Clinical Chemistry - Journal Club
The Clinical Chemistry Journal Club allows readers to discuss key articles by using focused slides as teaching tools. Each month Clinical Chemistry posts the original article and slides online, and they are then distributed to individuals and university Journal Clubs.
Original Article: https://doi.org/10.1093/clinchem/hvaf166
Slides: Download ppt
Serum uromodulin (SUmod) and carbamylated albumin (C-Alb) are emerging biomarkers for chronic kidney disease (CKD) progression and mortality. SUmod reflects tubular health, while C-Alb is associated with excretory kidney function, CKD progression, and cardiovascular (CV) mortality. We hypothesized that the combined use of these markers would improve mortality risk assessments.

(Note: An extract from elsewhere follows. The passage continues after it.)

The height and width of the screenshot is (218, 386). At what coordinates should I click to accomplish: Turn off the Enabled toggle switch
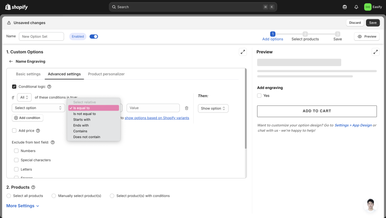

We analyzed the associations of C-Alb and SUmod levels with the estimated glomerular filtration rate (eGFR) along with their combined predictive value for assessing mortality in 3316 participants of the Ludwigshafen Risk and Cardiovascular Health study showing mid to high CV risk.
SUmod correlated moderately with eGFR (ρ = 0.39, P < 0.001) and weakly and inversely with C-Alb (ρ = −0.19, P < 0.001); C-Alb negatively correlated with eGFR (ρ = −0.38, P < 0.001). Patients in the C-Alb high/SUmod low group had the highest mortality risk [hazard ratio (HR)= 3.30; 95% CI, 2.73–3.99], which remained significant after adjustment for confounders, including eGFR (HR = 1.89; 95% CI, 1.24–1.89). In risk-prediction models for all-cause mortality, adding SUmod increased the area under the curve (AUC) from 0.728 to 0.746 (P < 0.001), C-Alb to 0.738 (P = 0.026), and both combined to 0.751 (P < 0.001). For CV mortality, AUC rose from 0.698 to 0.721 with SUmod (P < 0.001), to 0.711 with C-Alb (P = 0.018), and to 0.727 (P = 0.004) in the combined model.
SUmod and C-Alb levels yield complementary insights into kidney function, biology, and mortality risk beyond eGFR. Low SUmod/high C-Alb revealed the highest mortality risk, even after multivariate adjustment.